单机并行(AP_LOCAL):查询过程中,会利用节点的多核资源做并行计算,您在没有购买只读实例的前提下,针对AP负载的查询,往往会采样这种执行模式,一般也称之为Parallel Query模式。
多机并行(MPP):针对AP负载的查询,可以协调只读实例上多个节点的多核做分布式多机并行加速。
为了让您可以准确知道执行模式,我们在原有EXPLAIN指令上,扩展出了EXPLAIN PHYSICAL。例如以下查询,通过指令可以查看到当前查询采样的是MPP模式,此外还可以获取到每个执行片段的并发数。
mysql> explain physical select a.k, count(*) cnt from sbtest1 a, sbtest1 b where a.id = b.k and a.id > 1000 group by k having cnt > 1300 or
der by cnt limit 5, 10;
+-------------------------------------------------------------------------------------------------------------------------------------------------------------------+
| PLAN |
+-------------------------------------------------------------------------------------------------------------------------------------------------------------------+
| ExecutorType: MPP |
| The Query's MaxConcurrentParallelism: 2 |
| Fragment 1 |
| Shuffle Output layout: [BIGINT, BIGINT] Output layout: [BIGINT, BIGINT] |
| Output partitioning: SINGLE [] Parallelism: 1 |
| TopN(sort="cnt ASC", offset=?2, fetch=?3) |
| Filter(condition="cnt > ?1") |
| HashAgg(group="k", cnt="COUNT()") |
| BKAJoin(condition="k = id", type="inner") |
| RemoteSource(sourceFragmentIds=[0], type=RecordType(INTEGER_UNSIGNED id, INTEGER_UNSIGNED k)) |
| Gather(concurrent=true) |
| LogicalView(tables="[000000-000003].sbtest1_[00-15]", shardCount=16, sql="SELECT `k` FROM `sbtest1` AS `sbtest1` WHERE ((`k` > ?) AND (`k` IN (...)))") |
| Fragment 0 |
| Shuffle Output layout: [BIGINT, BIGINT] Output layout: [BIGINT, BIGINT] |
| Output partitioning: SINGLE [] Parallelism: 1 Splits: 16 |
| LogicalView(tables="[000000-000003].sbtest1_[00-15]", shardCount=16, sql="SELECT `id`, `k` FROM `sbtest1` AS `sbtest1` WHERE (`id` > ?)") |
+-------------------------------------------------------------------------------------------------------------------------------------------------------------------+
工作负载和执行模式有一定的耦合关系,AP工作负载会采用多机并行计算。同样的也允许您通过HINT EXECUTOR_MODE指定执行模式。假如主实例空闲资源很多,可以考虑强制设置为单机或者多机并行模式来加速。

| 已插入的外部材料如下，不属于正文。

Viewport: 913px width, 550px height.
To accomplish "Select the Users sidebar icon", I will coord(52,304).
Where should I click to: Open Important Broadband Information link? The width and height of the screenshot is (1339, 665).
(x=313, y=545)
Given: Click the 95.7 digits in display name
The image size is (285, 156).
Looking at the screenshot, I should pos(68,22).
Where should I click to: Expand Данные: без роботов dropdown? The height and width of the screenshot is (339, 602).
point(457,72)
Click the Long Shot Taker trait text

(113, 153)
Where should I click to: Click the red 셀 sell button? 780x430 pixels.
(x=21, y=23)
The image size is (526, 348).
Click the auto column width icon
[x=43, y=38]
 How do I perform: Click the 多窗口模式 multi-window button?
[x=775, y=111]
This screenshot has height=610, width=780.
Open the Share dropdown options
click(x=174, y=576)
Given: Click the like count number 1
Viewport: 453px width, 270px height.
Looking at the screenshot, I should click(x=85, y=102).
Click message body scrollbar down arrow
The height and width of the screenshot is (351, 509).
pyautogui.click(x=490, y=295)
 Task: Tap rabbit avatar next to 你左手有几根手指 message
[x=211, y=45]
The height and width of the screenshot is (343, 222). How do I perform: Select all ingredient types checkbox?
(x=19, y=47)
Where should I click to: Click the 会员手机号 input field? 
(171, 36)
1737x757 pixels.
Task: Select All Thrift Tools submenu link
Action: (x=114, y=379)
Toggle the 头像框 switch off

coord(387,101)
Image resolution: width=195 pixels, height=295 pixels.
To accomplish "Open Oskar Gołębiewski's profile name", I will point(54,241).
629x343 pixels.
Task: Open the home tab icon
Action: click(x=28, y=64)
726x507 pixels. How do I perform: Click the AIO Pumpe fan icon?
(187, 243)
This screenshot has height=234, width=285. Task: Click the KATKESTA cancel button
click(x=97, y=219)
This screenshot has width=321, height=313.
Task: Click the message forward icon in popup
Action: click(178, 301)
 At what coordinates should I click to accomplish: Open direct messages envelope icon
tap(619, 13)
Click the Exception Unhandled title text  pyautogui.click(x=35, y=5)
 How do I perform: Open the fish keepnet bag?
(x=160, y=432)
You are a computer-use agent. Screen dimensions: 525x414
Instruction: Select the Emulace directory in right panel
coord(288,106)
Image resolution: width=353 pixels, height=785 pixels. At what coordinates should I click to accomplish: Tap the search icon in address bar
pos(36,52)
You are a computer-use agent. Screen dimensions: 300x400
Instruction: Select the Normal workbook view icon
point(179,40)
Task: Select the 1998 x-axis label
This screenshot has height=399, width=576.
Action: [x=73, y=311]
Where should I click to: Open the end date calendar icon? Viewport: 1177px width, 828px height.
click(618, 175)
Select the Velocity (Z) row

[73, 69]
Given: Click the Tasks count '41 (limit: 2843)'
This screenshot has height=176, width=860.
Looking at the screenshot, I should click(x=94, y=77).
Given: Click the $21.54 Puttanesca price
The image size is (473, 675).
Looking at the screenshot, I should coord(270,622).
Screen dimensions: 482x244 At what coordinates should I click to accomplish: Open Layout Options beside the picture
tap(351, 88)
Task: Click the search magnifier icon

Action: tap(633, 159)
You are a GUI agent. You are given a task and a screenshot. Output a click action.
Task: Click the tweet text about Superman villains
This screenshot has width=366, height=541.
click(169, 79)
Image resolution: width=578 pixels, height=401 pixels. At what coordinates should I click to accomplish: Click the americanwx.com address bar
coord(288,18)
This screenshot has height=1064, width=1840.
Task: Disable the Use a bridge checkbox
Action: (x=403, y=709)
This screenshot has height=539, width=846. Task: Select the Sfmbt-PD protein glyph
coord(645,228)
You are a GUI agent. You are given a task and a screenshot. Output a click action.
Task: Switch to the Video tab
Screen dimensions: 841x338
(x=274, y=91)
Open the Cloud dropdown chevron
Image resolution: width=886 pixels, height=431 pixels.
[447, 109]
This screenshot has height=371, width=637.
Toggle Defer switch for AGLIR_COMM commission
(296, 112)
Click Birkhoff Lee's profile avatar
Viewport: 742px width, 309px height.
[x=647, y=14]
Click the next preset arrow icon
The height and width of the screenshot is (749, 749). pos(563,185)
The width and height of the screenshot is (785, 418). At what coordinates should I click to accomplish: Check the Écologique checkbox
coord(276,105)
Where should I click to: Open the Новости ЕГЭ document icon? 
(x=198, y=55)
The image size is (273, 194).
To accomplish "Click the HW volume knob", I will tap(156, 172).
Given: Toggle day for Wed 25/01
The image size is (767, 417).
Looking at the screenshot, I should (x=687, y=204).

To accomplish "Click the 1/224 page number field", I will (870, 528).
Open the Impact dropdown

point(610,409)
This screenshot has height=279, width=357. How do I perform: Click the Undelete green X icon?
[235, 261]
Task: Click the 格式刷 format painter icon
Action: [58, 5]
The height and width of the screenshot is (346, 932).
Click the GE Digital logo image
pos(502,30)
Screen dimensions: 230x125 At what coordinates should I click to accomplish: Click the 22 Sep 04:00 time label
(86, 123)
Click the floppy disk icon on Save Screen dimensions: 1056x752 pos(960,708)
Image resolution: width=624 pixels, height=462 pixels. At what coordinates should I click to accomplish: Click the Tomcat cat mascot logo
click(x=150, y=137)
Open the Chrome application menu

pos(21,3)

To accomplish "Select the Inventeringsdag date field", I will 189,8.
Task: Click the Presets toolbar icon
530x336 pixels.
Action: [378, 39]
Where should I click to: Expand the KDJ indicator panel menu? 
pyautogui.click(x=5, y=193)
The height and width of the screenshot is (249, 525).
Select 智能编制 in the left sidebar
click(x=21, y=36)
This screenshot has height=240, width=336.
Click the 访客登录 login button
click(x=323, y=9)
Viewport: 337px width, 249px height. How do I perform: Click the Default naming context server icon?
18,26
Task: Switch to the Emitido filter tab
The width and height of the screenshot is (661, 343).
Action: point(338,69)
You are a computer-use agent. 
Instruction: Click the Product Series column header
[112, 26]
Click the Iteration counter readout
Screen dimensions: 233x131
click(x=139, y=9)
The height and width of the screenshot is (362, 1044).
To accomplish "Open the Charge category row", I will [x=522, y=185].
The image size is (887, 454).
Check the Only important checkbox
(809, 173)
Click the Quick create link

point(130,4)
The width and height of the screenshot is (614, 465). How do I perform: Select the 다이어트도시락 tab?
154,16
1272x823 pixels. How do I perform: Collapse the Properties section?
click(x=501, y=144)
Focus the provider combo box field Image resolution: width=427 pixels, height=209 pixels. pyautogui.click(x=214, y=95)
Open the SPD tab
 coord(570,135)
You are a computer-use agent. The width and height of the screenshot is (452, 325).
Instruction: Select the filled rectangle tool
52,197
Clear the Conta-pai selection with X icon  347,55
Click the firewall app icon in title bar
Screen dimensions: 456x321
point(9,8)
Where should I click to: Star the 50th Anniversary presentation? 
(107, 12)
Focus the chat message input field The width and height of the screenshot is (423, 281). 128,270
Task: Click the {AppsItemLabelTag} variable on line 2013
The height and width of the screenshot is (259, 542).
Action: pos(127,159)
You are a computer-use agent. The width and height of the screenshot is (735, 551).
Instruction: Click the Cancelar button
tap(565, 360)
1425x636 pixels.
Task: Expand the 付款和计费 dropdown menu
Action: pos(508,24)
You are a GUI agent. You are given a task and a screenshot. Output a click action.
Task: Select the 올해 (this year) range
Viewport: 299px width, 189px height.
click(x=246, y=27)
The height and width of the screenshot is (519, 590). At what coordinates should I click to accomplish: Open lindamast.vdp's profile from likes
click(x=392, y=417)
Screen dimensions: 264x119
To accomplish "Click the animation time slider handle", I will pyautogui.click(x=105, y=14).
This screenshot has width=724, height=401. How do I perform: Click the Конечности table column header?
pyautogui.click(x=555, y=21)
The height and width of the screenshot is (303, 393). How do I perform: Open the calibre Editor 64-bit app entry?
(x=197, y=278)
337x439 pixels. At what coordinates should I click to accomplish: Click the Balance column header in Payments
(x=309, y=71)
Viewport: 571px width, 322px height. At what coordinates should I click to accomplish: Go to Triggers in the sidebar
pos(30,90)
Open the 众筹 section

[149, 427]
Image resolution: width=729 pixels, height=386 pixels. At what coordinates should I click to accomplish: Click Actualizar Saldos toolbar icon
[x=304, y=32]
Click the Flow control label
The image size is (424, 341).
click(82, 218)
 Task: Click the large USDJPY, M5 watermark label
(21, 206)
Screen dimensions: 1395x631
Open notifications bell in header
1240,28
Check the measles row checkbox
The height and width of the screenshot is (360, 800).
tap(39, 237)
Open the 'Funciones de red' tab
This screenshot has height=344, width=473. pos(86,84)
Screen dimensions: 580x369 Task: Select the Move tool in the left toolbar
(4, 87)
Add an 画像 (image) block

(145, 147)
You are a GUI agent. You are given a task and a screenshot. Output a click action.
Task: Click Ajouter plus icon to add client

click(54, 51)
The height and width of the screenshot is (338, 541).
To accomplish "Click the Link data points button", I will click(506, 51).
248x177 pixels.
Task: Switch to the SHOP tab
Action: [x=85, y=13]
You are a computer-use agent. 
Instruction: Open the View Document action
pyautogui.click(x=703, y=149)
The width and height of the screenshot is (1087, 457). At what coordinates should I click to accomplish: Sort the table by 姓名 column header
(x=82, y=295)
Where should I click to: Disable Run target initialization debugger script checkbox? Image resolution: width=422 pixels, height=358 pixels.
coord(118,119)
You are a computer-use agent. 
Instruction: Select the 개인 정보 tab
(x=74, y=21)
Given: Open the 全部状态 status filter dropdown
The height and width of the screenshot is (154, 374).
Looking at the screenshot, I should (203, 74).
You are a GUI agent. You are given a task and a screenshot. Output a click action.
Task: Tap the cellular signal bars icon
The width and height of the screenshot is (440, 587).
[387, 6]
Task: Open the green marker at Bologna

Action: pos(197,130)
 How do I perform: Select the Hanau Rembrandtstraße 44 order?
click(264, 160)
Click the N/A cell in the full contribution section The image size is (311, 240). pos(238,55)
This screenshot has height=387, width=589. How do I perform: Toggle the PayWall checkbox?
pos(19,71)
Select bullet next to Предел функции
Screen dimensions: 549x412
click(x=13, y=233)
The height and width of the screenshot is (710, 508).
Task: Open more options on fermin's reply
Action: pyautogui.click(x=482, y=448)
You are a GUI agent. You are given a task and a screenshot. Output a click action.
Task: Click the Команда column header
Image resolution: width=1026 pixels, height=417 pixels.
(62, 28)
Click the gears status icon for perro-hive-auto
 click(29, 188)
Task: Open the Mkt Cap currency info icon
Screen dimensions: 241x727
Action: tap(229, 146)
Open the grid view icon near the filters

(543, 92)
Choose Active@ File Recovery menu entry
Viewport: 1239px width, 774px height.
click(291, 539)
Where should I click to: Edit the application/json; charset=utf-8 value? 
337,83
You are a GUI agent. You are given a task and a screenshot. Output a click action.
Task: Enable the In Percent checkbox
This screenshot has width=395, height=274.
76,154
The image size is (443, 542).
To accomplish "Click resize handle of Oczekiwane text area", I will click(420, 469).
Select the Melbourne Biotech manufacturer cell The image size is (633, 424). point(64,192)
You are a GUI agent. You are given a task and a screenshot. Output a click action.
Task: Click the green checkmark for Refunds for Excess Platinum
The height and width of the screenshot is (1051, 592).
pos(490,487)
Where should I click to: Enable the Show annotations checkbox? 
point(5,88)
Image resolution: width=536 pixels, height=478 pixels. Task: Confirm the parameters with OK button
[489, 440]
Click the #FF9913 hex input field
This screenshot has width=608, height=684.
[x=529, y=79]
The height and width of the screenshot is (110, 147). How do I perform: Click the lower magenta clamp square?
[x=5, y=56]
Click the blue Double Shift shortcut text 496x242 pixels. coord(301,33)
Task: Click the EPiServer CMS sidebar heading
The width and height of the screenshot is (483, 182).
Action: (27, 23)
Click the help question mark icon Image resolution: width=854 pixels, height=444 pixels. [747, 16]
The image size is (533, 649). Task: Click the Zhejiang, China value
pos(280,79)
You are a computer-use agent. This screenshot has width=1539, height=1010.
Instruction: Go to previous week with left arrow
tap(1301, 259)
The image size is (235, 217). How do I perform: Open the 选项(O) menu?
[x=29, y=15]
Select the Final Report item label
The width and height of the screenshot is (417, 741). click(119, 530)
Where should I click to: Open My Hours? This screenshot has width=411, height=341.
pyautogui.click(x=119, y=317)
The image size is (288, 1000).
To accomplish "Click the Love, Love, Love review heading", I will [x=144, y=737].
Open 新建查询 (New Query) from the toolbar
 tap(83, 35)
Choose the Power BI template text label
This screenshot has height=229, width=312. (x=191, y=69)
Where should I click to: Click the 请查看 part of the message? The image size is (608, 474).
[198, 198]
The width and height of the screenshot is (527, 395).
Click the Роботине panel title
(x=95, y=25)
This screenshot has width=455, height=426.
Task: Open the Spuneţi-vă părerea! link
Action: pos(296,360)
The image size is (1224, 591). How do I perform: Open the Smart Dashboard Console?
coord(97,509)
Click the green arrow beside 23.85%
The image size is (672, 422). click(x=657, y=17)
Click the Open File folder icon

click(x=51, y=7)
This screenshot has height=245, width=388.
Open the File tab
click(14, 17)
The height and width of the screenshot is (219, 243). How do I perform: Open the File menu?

mysql> explain physical /*+TDDL:EXECUTOR_MODE=AP_LOCAL*/select a.k, count(*) cnt from sbtest1 a, sbtest1 b where a.id = b.k and a.id > 1000 group by k having cnt > 1300 order by cnt limit 5, 10; |
+-------------------------------------------------------------------------------------------------------------------------------------------------------------+
| ExecutorMode: AP_LOCAL |
| Fragment 0 dependency: [] parallelism: 4 |
| BKAJoin(condition="k = id", type="inner") |
| Gather(concurrent=true) |
| LogicalView(tables="[000000-000003].sbtest1_[00-15]", shardCount=16, sql="SELECT `id`, `k` FROM `sbtest1` AS `sbtest1` WHERE (`id` > ?)") |
| Gather(concurrent=true) |
| LogicalView(tables="[000000-000003].sbtest1_[00-15]", shardCount=16, sql="SELECT `k` FROM `sbtest1` AS `sbtest1` WHERE ((`k` > ?) AND (`k` IN (...)))") |
| Fragment 1 dependency: [] parallelism: 8 |
| LocalBuffer |
| RemoteSource(sourceFragmentIds=[0], type=RecordType(INTEGER_UNSIGNED id, INTEGER_UNSIGNED k, INTEGER_UNSIGNED k0)) |
| Fragment 2 dependency: [0, 1] parallelism: 8 |
| Filter(condition="cnt > ?1") |
| HashAgg(group="k", cnt="COUNT()") |
| RemoteSource(sourceFragmentIds=[1], type=RecordType(INTEGER_UNSIGNED id, INTEGER_UNSIGNED k, INTEGER_UNSIGNED k0)) |
| Fragment 3 dependency: [0, 1] parallelism: 1 |
| LocalBuffer |
| RemoteSource(sourceFragmentIds=[2], type=RecordType(INTEGER_UNSIGNED k, BIGINT cnt)) |
| Fragment 4 dependency: [2, 3] parallelism: 1 |
| TopN(sort="cnt ASC", offset=?2, fetch=?3) |
| RemoteSource(sourceFragmentIds=[3], type=RecordType(INTEGER_UNSIGNED k, BIGINT cnt)) |
+-------------------------------------------------------------------------------------------------------------------------------------------------------------+
在多机并行MPP执行模式的并发度是根据物理扫描行数、实例规格和计算所涉及到表的分表数来计算出来的,整体的并行度要考虑高并发场景,所以并行度的计算会偏保守,您可以通过上述EXPLAIN PHYSICAL指令查看并行度。当然也同样支持HINT MPP_PARALLELISM强制指定并行度,
/*+TDDL:EXECUTOR_MODE=MPP MPP_PARALLELISM=8*/select a.k, count(*) cnt from sbtest1 a, sbtest1 b where a.id = b.k and a.id > 1000 group by k having cnt > 1300 order by cnt limit 5, 10;
调度策略
假设有多个只读实例并加入到集群地址中,您通过集群地址的查询SQL路由到只读实例的流量,会被均匀调度到只读实例多个节点上执行,调度会考虑各个节点的资源负载,确保各个节点的负载压力差不多。比如PolarDB-X会将只读实例延迟作为调度参考指标,避免将流量调度到延迟较大的只读实例上执行。
反馈机制
基于统计信息智能识别负载存在一定的误差。在负载识别出错的情况下,PolarDB-X能基于查询最终真实扫描的物理行数和执行时间,重新修正工作负载,这个过程我们称之为负载的自适应反馈。根据执行计划管理一文,PolarDB-X的执行计划会被管理起来,同样其工作负载也会被管理起来,用户可以通过以下语句,查看执行计划管理中各个计划的工作负载。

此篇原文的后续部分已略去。